Lessons Learned and Future Improvements

Building this system taught us several valuable lessons:

Prompt Engineering is Crucial: The quality of the generated podcast heavily depends on the prompts. Spending time refining them yields significant improvements.
Text Normalization Matters: Small inconsistencies in text formatting can cause major issues in audio generation. Thorough normalization is essential.
Distributed State is Challenging: Maintaining consistent state across distributed containers requires careful design and appropriate tools.
Handling Failures Gracefully: Multiple fallback mechanisms are essential for production systems, especially when dealing with AI models that can sometimes produce unexpected results.
User Experience Requires Attention: Even in AI systems, clear feedback and progress indicators make a huge difference to users.

Based on our experience, several areas for future improvement are clear:

Voice Consistency: While our RNG seed approach works well, occasional voice changes still occur. Exploring newer TTS models that better support voice continuity would be beneficial.
Speech Speed and Silence: Fine-tuning silence duration could improve the natural flow of conversation. Current settings lean toward slower, more deliberate speech.
Music and Intro/Outro: Adding theme music at the beginning and end would enhance the professional feel of the podcasts.
Display Estimated Time Earlier: The system currently calculates processing time estimates but displays them later than ideal. Using Modal.Dict to share these estimates between modules would improve this.
Script Length Control: Better enforcement of script length limits would prevent excessively long processing times.
Alternative TTS Models: Testing newer models like MaskGCT could potentially improve quality and generation speed.
YouTube Integration: Adding YouTube download capabilities would expand input options (though this would require a Modal Labs ‘Team’ subscription for IP Proxy functionality).

Conclusion

Building an AI podcast generator presented unique challenges at the intersection of natural language processing, text-to-speech technology, and distributed computing. By leveraging Modal Labs for infrastructure, implementing a robust three-stage pipeline, and carefully addressing each technical challenge, we created a system that produces surprisingly natural and engaging podcasts.

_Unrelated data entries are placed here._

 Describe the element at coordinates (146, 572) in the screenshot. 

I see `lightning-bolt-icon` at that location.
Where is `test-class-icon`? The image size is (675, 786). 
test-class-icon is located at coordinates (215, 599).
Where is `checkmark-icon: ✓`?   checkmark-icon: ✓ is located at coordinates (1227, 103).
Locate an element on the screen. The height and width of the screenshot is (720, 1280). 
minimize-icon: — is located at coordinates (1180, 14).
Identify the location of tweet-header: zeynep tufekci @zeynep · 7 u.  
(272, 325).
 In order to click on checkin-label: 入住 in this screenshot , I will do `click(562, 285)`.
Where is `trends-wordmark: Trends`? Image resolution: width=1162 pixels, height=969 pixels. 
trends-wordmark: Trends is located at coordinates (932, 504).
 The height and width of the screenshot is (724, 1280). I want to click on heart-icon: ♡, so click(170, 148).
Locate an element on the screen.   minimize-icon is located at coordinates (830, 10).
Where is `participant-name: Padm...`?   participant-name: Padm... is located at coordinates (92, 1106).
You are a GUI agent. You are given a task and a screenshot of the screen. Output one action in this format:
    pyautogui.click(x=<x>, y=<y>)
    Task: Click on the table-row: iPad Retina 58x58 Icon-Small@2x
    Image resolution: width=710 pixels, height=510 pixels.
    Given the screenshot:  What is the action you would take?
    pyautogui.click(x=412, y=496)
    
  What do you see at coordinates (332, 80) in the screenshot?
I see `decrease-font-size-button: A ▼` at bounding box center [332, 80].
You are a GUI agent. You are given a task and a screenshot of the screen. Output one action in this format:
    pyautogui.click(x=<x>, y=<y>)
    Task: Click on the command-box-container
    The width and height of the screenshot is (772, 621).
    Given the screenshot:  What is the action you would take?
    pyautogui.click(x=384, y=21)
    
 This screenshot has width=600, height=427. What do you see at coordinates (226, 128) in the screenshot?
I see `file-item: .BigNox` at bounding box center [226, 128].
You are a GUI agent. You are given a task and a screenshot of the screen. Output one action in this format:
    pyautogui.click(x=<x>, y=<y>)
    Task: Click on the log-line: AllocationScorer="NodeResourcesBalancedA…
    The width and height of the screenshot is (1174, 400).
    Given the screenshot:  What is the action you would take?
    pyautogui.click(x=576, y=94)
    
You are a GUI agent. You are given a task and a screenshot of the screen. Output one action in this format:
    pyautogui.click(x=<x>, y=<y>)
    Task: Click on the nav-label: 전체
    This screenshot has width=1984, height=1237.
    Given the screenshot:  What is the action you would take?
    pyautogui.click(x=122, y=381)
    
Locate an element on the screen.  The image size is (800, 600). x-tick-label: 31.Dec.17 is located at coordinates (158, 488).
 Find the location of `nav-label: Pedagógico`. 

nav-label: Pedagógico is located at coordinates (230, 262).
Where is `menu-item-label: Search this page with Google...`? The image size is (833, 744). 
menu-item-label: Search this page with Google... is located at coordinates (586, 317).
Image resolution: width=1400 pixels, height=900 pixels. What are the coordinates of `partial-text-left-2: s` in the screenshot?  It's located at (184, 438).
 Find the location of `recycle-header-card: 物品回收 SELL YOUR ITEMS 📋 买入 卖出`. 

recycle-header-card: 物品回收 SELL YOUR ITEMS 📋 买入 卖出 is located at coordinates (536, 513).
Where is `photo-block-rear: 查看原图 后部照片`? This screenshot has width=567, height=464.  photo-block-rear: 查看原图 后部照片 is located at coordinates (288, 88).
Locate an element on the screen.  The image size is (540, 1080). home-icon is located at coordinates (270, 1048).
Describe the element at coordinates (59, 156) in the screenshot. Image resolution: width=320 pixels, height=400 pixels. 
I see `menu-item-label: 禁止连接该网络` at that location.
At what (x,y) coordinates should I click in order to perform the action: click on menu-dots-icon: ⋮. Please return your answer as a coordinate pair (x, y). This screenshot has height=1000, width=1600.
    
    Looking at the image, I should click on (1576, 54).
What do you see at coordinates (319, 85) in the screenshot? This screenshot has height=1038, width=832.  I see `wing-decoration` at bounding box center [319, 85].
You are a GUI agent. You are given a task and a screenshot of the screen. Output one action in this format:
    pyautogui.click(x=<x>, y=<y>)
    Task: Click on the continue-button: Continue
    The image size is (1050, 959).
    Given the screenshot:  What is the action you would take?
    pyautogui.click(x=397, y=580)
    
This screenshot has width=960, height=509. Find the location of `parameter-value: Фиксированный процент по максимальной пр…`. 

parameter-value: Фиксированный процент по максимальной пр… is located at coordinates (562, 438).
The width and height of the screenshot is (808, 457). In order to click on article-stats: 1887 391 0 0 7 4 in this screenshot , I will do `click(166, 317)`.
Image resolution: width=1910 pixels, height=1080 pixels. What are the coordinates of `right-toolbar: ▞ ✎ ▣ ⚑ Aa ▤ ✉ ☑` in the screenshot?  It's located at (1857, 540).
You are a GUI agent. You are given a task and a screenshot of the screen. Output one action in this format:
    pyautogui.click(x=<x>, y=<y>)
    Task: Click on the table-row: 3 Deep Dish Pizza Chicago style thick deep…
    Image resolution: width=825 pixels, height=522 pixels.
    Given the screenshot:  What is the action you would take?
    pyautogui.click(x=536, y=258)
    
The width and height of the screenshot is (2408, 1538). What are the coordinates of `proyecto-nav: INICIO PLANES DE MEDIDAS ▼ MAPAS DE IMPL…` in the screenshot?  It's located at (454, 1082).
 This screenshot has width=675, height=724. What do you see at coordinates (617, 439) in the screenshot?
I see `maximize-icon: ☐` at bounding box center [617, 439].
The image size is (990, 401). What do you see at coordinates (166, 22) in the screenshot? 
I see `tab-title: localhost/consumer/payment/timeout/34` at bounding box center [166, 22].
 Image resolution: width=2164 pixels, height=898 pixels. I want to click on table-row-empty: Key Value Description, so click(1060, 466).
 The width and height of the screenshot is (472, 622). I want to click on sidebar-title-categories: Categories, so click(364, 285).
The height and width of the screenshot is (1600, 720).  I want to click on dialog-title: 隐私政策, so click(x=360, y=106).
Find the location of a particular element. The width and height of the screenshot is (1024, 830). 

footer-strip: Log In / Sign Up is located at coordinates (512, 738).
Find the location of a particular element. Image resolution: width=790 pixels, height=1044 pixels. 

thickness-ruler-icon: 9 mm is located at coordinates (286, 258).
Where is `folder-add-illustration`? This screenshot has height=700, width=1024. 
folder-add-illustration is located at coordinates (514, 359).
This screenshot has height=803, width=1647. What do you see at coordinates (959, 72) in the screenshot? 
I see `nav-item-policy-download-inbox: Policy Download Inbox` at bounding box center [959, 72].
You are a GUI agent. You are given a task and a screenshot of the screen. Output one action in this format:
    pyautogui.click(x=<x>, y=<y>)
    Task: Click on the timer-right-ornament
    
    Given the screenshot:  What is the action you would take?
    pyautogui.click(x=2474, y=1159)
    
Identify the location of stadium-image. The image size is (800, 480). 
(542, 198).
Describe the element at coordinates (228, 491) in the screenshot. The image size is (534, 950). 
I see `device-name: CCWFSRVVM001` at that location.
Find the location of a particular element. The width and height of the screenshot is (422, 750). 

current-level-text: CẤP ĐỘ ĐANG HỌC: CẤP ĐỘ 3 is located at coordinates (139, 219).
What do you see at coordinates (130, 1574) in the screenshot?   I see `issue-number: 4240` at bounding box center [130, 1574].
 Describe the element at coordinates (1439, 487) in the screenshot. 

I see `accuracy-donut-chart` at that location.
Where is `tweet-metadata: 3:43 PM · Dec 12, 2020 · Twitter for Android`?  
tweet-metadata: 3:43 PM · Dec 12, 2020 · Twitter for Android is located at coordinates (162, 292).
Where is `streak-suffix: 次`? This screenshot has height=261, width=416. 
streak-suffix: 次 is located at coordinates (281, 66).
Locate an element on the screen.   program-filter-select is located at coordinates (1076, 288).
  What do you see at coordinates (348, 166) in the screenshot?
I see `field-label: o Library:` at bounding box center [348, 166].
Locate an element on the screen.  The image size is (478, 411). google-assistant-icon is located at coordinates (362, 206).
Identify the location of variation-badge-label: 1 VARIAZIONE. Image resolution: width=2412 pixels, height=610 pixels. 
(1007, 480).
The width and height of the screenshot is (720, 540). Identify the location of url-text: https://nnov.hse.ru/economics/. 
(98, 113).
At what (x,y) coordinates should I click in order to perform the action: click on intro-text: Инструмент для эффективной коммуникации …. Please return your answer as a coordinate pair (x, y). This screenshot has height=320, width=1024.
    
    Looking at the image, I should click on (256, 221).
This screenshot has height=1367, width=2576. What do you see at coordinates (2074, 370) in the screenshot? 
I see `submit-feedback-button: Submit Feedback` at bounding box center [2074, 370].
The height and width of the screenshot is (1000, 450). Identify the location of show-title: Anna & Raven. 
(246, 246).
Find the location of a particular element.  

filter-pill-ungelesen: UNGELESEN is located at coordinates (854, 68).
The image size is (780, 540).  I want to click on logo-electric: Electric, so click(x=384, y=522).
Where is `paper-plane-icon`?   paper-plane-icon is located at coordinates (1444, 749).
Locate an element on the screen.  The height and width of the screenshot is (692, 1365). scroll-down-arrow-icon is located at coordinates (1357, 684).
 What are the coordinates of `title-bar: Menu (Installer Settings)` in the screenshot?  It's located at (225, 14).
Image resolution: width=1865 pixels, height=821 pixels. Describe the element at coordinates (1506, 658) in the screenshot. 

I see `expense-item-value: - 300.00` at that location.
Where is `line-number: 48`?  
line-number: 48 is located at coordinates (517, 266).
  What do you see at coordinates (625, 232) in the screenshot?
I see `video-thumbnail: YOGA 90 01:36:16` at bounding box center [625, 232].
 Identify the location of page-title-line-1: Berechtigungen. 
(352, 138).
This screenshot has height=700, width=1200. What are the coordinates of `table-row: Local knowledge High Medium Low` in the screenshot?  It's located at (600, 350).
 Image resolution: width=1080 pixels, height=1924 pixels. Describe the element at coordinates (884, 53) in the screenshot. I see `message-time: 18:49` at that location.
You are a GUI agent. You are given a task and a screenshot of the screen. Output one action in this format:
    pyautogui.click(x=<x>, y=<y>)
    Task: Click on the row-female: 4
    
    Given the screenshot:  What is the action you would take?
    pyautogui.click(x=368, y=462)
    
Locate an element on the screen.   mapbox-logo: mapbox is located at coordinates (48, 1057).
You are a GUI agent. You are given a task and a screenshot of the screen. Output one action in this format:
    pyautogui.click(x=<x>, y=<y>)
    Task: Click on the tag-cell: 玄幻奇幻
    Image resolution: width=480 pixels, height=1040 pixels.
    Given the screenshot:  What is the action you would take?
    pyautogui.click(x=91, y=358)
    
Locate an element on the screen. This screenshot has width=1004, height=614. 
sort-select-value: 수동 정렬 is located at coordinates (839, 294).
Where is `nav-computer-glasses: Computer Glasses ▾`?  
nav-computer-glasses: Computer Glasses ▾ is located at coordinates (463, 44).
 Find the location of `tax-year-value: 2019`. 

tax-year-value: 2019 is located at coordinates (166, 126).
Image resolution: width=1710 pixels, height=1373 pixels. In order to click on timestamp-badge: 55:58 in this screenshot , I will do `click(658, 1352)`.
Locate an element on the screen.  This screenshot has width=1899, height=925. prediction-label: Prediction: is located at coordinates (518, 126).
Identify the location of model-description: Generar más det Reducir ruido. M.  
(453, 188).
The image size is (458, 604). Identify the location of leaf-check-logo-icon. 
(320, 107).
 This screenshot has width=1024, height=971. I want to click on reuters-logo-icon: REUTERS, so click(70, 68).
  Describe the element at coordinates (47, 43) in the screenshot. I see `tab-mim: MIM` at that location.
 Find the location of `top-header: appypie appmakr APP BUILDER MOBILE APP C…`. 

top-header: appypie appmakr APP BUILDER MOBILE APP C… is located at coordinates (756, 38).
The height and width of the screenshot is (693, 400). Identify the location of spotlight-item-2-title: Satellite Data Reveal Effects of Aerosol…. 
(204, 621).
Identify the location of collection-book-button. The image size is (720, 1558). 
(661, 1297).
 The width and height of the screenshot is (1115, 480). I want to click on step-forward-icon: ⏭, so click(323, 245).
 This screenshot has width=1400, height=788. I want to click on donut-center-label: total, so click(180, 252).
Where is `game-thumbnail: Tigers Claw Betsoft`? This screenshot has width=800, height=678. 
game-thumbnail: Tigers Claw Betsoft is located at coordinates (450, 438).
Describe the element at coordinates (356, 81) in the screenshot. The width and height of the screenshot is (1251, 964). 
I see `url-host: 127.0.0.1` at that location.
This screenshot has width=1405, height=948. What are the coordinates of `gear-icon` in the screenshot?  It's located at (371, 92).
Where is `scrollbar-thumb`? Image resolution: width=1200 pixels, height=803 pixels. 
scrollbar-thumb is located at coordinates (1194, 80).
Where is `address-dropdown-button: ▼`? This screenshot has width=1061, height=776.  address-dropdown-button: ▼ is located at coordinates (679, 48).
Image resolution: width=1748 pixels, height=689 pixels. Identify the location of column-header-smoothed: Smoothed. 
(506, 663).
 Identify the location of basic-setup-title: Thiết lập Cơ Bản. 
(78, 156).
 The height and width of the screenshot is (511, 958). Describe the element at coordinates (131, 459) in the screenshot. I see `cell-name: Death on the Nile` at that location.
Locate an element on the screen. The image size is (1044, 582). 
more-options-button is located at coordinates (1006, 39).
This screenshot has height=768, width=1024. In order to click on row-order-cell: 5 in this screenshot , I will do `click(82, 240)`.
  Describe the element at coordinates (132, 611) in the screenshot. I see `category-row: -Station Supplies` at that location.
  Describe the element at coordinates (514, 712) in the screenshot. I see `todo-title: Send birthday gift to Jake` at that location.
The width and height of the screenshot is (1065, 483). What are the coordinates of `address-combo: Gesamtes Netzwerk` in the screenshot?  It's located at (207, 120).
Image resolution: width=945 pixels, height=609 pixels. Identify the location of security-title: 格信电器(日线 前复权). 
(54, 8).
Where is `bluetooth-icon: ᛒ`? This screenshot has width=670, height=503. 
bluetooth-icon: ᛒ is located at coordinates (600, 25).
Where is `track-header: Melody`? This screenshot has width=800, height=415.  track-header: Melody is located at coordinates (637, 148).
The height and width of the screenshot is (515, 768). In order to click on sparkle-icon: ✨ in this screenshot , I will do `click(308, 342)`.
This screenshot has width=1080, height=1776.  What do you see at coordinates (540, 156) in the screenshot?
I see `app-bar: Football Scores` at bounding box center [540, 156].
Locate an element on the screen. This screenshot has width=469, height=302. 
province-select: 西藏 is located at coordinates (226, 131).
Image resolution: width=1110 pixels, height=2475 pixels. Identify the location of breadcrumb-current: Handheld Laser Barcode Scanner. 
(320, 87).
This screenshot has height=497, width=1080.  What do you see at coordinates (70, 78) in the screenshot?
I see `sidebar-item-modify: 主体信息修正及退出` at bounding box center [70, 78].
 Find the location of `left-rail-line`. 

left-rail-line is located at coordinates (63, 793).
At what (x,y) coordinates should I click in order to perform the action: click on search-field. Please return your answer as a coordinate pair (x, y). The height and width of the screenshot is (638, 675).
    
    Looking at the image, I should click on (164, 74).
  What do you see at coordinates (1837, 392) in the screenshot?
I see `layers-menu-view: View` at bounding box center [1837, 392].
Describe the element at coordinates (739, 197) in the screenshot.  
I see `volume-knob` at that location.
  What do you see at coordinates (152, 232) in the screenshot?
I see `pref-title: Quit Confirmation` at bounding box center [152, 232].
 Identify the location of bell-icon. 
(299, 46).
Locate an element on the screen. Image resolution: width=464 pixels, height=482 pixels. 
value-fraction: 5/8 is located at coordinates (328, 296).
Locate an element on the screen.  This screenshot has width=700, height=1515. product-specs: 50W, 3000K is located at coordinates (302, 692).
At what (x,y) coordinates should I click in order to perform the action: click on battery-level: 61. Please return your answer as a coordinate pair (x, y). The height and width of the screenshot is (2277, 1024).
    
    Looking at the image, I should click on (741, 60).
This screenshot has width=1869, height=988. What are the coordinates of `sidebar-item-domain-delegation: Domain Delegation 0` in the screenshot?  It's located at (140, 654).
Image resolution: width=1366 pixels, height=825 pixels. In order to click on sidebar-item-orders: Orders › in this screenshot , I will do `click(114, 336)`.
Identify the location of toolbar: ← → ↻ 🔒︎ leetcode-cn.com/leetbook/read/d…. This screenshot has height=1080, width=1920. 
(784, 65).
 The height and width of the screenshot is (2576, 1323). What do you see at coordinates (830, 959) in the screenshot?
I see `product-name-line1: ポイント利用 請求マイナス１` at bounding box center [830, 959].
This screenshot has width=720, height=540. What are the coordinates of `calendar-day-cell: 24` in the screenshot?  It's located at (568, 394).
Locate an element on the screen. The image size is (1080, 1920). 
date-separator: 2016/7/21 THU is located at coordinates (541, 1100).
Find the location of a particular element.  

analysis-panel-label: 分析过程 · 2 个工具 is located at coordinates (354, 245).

The key ingredients for success were: 1. A thoughtful architecture that separates concerns 2. Careful prompt engineering for high-quality script generation 3. Sophisticated audio generation that maintains voice consistency 4. Robust status tracking and user experience design

This project demonstrates that with the right approach, complex AI applications can be built in a modular, scalable, and maintainable way. The techniques and patterns we’ve shared can be applied to a wide range of AI applications beyond podcast generation.

If you’re interested in building similar systems, the Llama cookbook’s NotebookLlama example and Bark’s long-form generation notebook are excellent starting points. Combined with Modal Labs’ serverless infrastructure, they provide a powerful foundation for creating production-ready AI applications.